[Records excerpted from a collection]

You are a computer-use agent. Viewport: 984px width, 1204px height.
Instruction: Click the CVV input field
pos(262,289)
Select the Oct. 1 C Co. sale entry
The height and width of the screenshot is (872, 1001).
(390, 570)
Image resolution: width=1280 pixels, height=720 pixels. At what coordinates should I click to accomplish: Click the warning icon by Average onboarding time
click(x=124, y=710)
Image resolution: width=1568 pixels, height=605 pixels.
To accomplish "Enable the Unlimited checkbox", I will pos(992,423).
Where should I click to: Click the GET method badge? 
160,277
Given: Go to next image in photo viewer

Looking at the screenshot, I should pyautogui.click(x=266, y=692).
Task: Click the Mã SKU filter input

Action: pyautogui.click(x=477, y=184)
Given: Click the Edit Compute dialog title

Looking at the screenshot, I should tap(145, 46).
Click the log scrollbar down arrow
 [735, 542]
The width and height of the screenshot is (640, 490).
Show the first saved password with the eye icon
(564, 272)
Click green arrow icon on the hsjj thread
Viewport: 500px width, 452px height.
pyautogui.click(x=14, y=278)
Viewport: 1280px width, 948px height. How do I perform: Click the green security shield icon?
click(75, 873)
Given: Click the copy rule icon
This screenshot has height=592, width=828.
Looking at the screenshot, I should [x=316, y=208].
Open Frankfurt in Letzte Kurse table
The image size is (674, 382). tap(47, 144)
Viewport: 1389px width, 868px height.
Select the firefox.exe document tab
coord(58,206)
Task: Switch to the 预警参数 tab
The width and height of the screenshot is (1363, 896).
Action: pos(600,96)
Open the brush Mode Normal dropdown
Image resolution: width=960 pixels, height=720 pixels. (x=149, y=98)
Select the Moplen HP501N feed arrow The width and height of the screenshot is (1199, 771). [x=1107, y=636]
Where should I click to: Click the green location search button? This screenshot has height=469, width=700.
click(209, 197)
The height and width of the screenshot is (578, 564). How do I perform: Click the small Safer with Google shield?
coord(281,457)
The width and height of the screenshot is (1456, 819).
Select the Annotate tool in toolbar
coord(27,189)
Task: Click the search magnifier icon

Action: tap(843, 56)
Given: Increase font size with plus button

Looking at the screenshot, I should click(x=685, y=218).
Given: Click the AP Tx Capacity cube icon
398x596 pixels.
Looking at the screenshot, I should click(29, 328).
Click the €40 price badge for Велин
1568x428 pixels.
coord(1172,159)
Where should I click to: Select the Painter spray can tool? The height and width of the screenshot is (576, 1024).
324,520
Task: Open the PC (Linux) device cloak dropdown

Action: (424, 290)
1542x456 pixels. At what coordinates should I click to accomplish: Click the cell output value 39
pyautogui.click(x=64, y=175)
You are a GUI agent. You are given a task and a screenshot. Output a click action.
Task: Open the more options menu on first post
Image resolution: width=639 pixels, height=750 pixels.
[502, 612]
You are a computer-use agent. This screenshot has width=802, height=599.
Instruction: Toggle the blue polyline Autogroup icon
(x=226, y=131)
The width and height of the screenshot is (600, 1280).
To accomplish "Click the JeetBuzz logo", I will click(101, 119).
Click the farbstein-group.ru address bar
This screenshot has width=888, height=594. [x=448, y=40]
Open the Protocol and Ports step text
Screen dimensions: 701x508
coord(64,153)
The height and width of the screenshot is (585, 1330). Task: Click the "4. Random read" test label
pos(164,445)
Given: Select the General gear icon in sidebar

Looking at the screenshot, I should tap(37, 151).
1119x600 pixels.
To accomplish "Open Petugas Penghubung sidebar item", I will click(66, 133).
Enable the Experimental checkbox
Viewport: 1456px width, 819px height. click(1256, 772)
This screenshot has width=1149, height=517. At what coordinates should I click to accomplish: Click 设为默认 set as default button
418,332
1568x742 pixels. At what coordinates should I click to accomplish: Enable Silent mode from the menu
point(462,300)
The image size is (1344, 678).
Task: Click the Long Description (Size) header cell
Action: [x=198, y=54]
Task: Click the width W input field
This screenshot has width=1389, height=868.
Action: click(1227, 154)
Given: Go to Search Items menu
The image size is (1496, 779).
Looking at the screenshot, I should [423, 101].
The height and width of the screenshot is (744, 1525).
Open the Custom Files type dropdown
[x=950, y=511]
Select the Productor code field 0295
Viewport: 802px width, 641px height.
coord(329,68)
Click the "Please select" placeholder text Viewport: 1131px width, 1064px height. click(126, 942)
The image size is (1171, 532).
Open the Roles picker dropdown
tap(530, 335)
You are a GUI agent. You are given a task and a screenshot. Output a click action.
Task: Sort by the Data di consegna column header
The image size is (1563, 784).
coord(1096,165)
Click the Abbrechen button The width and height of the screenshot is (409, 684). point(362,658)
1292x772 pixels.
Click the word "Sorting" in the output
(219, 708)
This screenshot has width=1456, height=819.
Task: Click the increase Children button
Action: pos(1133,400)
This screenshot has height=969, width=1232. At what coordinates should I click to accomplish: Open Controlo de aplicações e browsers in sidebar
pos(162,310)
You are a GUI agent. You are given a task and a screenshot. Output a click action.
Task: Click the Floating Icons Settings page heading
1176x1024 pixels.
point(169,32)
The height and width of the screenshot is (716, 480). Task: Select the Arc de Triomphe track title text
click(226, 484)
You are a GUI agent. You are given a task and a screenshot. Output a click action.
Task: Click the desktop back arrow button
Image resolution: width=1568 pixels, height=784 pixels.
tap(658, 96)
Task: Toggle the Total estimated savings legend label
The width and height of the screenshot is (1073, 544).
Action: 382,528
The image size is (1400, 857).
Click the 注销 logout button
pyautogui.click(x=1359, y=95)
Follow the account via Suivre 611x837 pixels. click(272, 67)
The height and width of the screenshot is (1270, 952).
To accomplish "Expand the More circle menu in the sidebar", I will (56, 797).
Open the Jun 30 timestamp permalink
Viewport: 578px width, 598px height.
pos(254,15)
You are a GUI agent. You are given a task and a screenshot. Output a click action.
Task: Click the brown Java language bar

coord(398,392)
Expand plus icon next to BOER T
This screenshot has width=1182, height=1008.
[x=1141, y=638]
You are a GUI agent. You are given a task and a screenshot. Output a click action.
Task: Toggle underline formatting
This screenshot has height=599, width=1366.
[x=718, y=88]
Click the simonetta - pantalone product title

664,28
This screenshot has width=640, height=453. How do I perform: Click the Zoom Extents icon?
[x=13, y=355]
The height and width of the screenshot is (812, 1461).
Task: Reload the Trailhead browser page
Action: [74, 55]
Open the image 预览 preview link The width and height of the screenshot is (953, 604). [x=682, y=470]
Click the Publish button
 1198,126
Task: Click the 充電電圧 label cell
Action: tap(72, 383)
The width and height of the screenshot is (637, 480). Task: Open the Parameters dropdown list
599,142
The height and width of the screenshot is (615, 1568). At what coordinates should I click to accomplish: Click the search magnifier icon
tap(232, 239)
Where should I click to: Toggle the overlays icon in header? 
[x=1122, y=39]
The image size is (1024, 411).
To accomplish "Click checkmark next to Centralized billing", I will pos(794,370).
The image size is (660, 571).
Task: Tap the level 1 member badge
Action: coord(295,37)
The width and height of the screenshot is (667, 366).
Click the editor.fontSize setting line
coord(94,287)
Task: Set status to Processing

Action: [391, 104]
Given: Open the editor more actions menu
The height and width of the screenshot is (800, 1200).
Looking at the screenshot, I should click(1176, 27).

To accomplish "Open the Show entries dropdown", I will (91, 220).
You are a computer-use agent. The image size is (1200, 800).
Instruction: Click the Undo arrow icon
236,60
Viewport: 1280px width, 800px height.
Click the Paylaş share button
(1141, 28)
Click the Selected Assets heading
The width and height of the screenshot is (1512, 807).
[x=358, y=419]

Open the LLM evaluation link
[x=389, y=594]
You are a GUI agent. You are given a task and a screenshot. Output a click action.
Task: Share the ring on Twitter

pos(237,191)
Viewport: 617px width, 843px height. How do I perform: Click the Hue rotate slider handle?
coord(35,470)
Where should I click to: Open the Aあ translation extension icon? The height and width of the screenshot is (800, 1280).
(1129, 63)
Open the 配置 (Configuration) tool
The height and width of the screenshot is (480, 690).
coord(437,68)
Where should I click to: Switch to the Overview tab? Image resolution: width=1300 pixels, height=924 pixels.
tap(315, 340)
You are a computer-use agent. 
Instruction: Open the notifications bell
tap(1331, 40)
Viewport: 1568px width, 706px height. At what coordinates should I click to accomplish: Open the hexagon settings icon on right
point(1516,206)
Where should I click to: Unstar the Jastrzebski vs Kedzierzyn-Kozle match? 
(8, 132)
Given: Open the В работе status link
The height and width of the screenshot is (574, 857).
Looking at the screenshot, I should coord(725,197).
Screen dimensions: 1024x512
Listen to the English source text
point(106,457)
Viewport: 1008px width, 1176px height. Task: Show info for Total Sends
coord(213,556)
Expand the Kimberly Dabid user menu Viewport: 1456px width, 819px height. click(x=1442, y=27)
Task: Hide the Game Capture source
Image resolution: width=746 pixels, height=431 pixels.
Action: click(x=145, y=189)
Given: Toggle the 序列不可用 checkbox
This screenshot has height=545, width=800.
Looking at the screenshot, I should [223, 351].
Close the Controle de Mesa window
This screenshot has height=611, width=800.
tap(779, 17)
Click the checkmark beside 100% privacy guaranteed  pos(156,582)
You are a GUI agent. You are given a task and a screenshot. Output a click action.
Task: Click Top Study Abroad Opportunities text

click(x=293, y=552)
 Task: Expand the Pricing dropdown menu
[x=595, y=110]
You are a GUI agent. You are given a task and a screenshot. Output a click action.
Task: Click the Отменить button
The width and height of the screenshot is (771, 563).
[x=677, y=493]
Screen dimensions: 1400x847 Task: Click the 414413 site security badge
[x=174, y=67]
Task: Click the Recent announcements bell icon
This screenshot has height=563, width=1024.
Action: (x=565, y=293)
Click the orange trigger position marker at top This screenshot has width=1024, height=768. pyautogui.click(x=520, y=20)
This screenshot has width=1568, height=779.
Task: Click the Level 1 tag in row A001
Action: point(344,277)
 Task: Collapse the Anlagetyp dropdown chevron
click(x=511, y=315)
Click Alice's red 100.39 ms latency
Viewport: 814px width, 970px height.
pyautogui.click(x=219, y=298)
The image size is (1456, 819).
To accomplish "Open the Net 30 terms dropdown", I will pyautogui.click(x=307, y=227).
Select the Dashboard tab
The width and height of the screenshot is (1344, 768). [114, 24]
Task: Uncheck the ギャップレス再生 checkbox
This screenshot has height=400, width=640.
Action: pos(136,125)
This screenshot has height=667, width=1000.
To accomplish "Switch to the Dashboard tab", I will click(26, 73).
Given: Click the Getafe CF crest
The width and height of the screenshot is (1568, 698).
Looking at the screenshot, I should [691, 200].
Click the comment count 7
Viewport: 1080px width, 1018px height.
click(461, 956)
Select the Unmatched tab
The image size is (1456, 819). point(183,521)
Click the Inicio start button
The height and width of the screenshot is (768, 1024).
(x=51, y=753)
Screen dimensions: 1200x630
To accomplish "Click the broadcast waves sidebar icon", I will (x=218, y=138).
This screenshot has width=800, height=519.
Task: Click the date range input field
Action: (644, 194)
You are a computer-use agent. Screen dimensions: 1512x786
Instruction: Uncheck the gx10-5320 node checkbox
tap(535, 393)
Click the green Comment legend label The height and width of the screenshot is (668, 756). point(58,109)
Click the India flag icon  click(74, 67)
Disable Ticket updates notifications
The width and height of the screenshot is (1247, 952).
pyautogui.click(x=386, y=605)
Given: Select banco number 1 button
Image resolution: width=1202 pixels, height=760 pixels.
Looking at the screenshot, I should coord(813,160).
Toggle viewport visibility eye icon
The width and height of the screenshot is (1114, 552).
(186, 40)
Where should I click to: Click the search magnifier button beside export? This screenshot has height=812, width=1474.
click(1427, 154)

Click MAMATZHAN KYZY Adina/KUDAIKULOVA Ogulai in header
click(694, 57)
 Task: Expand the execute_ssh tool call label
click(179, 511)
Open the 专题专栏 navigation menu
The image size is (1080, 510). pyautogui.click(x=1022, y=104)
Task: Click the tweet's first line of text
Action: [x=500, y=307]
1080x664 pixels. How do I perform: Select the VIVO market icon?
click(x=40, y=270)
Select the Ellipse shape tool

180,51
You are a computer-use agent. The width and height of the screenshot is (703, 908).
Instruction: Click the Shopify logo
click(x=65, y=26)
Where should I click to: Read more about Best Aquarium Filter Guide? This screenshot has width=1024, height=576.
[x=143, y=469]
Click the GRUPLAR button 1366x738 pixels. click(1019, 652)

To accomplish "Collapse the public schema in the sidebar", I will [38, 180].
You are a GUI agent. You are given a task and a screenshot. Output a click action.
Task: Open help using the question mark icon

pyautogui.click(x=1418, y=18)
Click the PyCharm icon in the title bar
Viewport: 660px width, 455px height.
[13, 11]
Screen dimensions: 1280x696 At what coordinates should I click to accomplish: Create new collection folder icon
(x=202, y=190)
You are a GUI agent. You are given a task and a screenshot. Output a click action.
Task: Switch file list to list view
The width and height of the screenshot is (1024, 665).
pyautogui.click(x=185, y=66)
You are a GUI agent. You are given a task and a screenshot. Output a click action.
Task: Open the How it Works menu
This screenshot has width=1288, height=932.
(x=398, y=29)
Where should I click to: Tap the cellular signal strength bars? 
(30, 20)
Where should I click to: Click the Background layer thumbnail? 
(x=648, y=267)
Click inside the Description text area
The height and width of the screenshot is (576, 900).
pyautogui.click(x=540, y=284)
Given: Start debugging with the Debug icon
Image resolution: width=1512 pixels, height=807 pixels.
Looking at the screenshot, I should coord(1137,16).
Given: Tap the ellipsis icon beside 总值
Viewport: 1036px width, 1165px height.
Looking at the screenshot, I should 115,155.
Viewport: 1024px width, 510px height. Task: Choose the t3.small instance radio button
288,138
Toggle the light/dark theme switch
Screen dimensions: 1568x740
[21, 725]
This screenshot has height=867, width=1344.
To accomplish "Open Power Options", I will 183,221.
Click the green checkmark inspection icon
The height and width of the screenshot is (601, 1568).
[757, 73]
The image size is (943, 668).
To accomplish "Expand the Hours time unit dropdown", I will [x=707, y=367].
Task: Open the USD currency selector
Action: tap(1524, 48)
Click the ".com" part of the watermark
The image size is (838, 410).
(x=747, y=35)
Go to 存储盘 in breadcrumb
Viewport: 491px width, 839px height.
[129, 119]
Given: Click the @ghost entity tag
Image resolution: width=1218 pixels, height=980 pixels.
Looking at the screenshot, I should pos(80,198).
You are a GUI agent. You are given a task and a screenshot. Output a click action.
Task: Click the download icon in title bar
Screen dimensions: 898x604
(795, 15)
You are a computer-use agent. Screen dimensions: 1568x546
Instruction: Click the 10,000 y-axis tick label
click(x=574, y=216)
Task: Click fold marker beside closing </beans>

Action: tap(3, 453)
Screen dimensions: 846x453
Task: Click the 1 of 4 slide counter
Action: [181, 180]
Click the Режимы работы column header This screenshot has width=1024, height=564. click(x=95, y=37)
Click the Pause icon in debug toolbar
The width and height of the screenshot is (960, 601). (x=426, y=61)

• GIVEN PROBLEM: Update the entries from the start of the records through the line containing "pyautogui.click(x=14, y=278)" by replacing "CVV" with "ZIP code", keeping everything else the same.

• FINISHED ANSWER:
You are a computer-use agent. Viewport: 984px width, 1204px height.
Instruction: Click the ZIP code input field
pos(262,289)
Select the Oct. 1 C Co. sale entry
The height and width of the screenshot is (872, 1001).
(390, 570)
Image resolution: width=1280 pixels, height=720 pixels. At what coordinates should I click to accomplish: Click the warning icon by Average onboarding time
click(x=124, y=710)
Image resolution: width=1568 pixels, height=605 pixels.
To accomplish "Enable the Unlimited checkbox", I will pos(992,423).
Where should I click to: Click the GET method badge? 
160,277
Given: Go to next image in photo viewer

Looking at the screenshot, I should pyautogui.click(x=266, y=692).
Task: Click the Mã SKU filter input

Action: pyautogui.click(x=477, y=184)
Given: Click the Edit Compute dialog title

Looking at the screenshot, I should tap(145, 46).
Click the log scrollbar down arrow
 [735, 542]
The width and height of the screenshot is (640, 490).
Show the first saved password with the eye icon
(564, 272)
Click green arrow icon on the hsjj thread
Viewport: 500px width, 452px height.
pyautogui.click(x=14, y=278)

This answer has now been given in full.